Slower growth is to be expected given the size and maturity of China’s economy
You can’t growth at 10% forever
To a large degree, slower growth is simply a result of the mathematics of development—the bigger you are, the smaller the percentage growth you can maintain. To put it mathematically, China’s economy is roughly twice as large as it was 8 years ago. Seven percent growth today actually represents 40% more growth than 10% growth was just 8 years ago. So while the percentages are lower, the actual growth is higher. This isn’t bad for China. It also means that, even with lower growth rates, China can still be a large and attractive market for foreign companies.

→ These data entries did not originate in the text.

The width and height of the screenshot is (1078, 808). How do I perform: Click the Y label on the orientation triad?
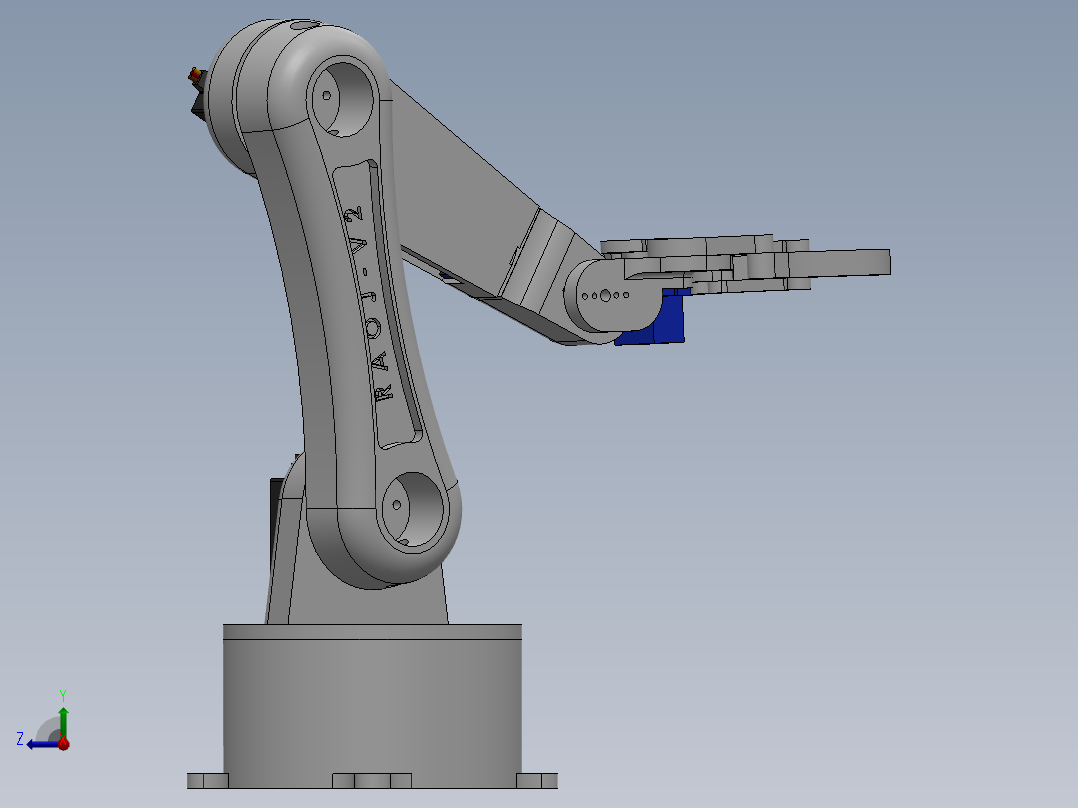(62, 693)
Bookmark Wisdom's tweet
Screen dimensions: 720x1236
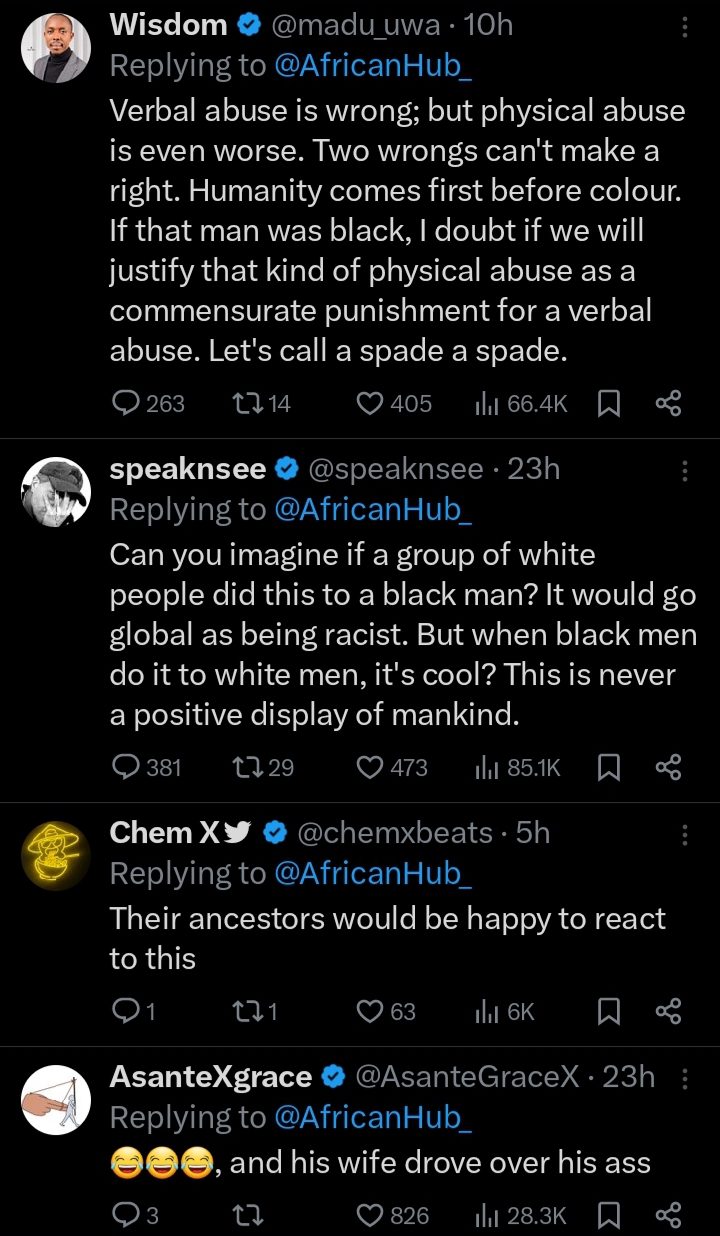(x=608, y=403)
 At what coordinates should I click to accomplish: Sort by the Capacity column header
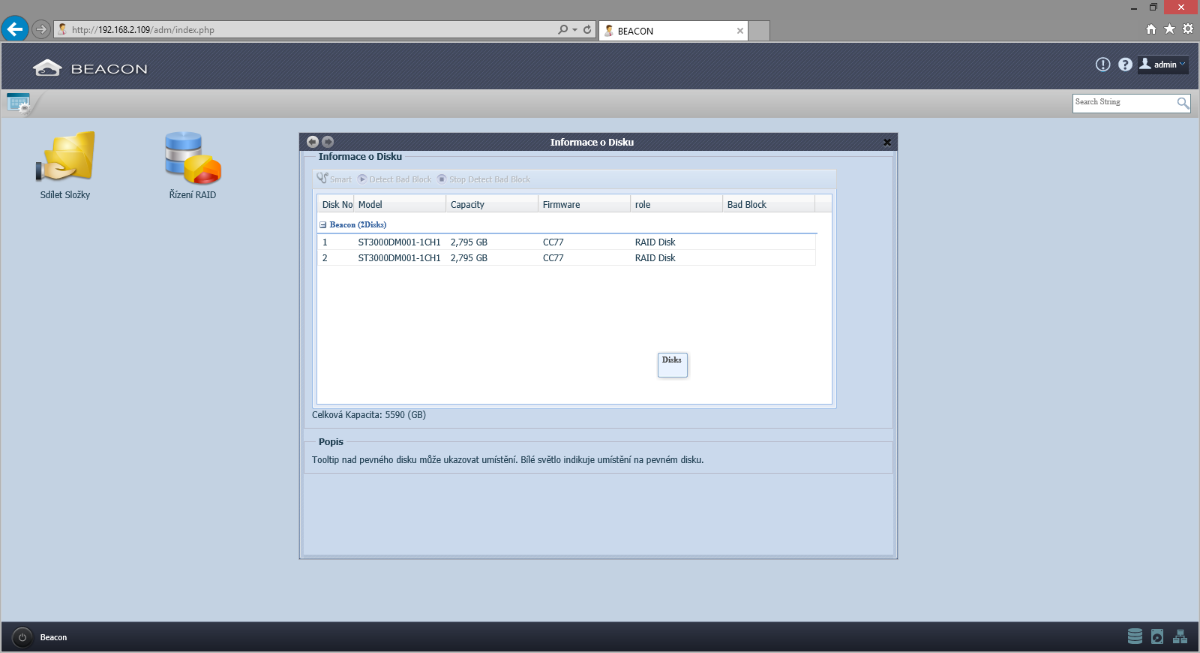click(491, 204)
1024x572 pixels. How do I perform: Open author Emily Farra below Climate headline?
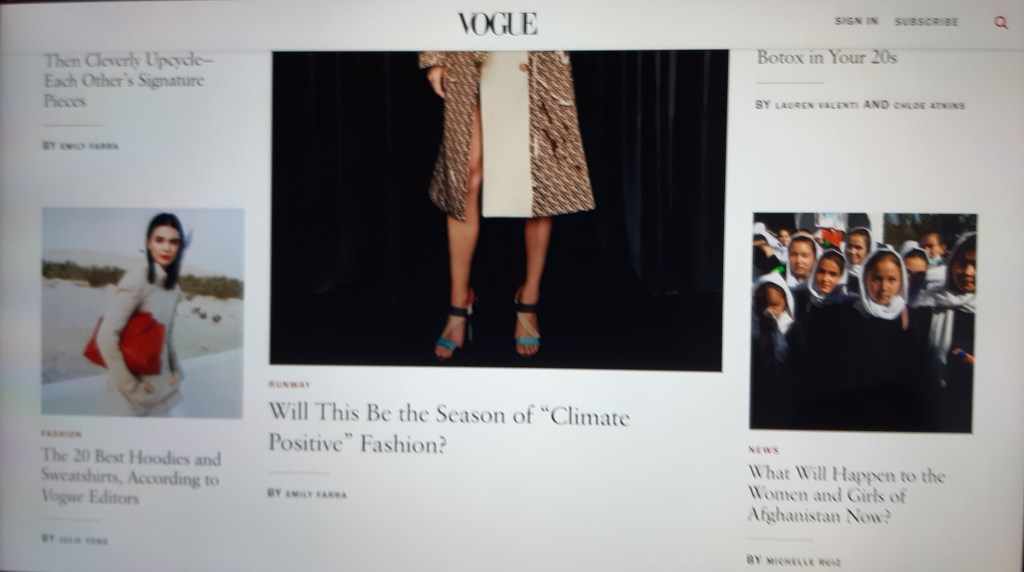316,494
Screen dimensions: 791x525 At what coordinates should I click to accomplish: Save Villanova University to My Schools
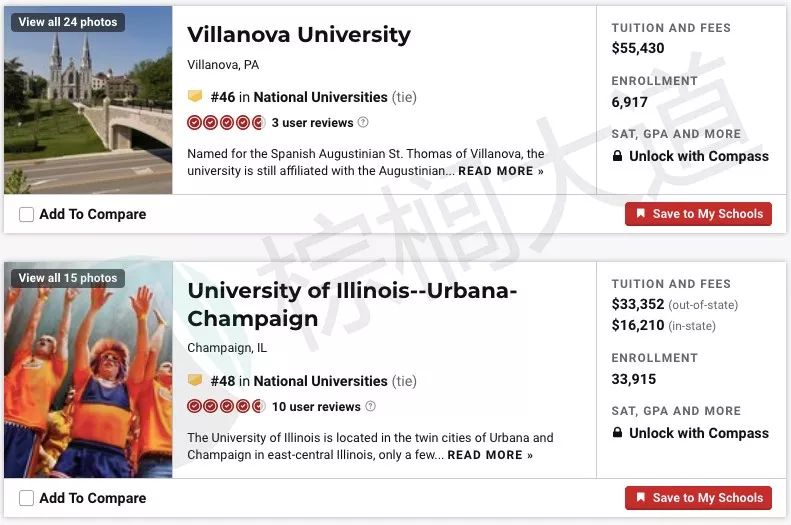tap(698, 214)
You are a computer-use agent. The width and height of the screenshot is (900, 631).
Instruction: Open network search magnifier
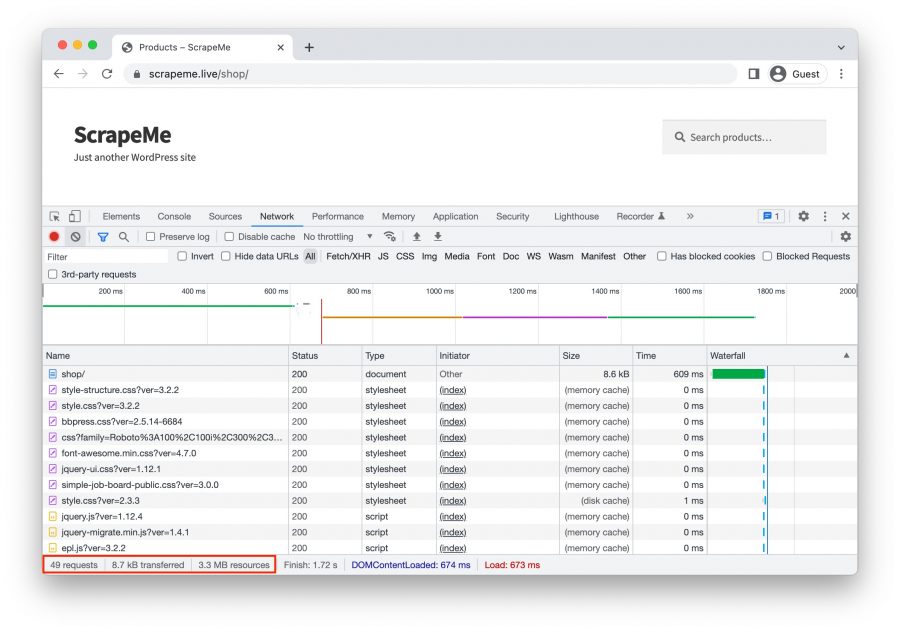(x=124, y=237)
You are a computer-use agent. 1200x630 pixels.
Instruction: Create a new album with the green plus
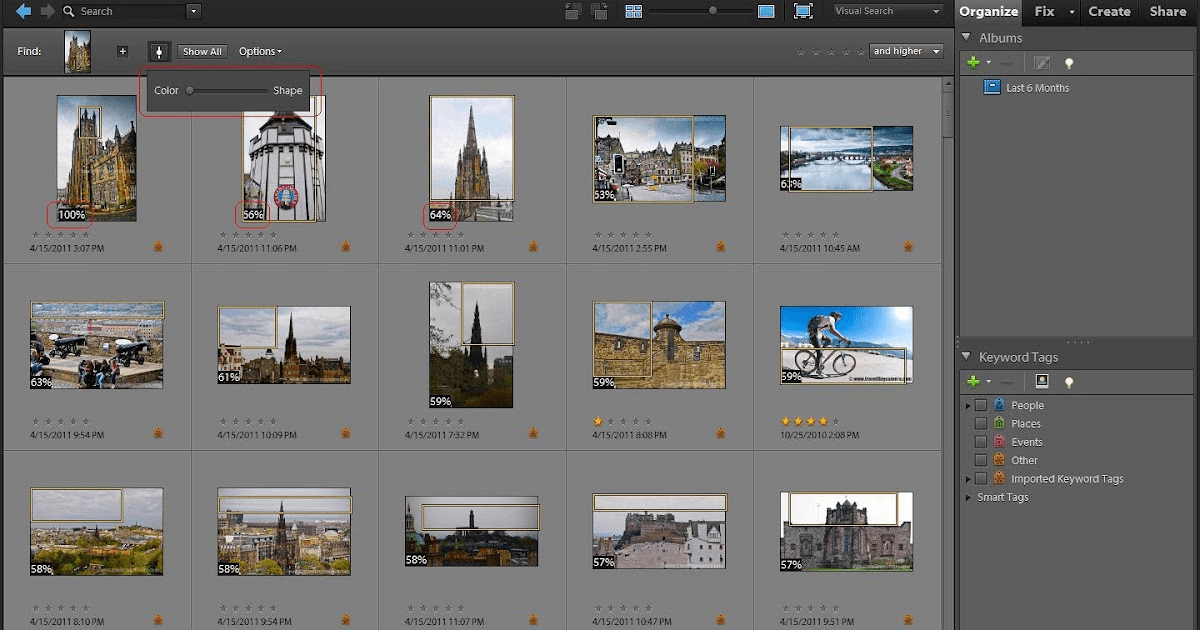pos(972,61)
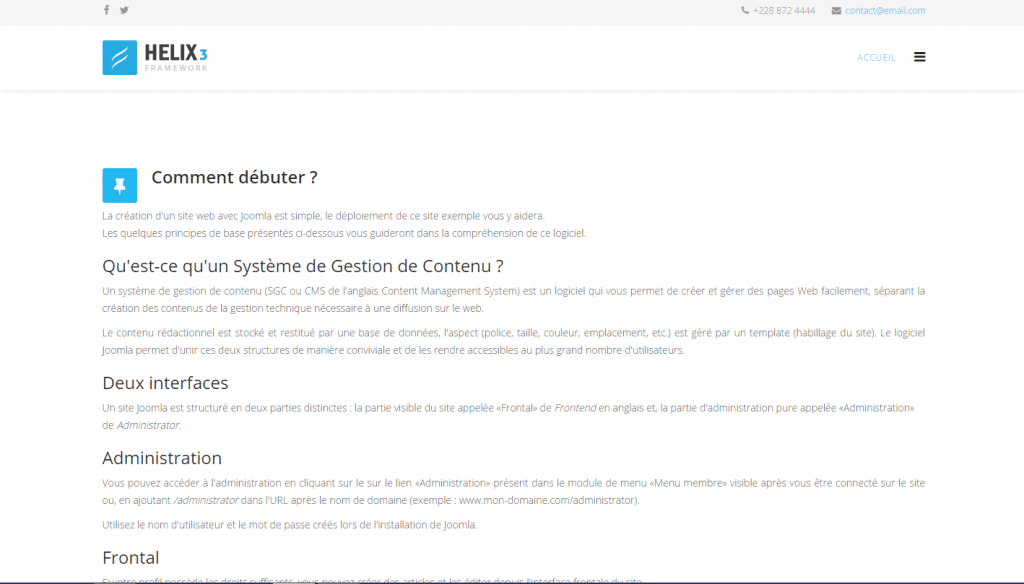This screenshot has width=1024, height=584.
Task: Click the "Frontal" section heading
Action: [x=131, y=557]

National debt is nearing dangerous levels
China’s efforts to boost growth have led to a rapid build-up of debt
That’s not to say there isn’t any risk to China’s slowing economy. China’s total debt to GDP is estimated to be nearing 250%, up from roughly 120% just 5 years ago. The rapid increase is largely the result of policies aimed at countering the negative impact of the global financial crisis and a decrease in export growth.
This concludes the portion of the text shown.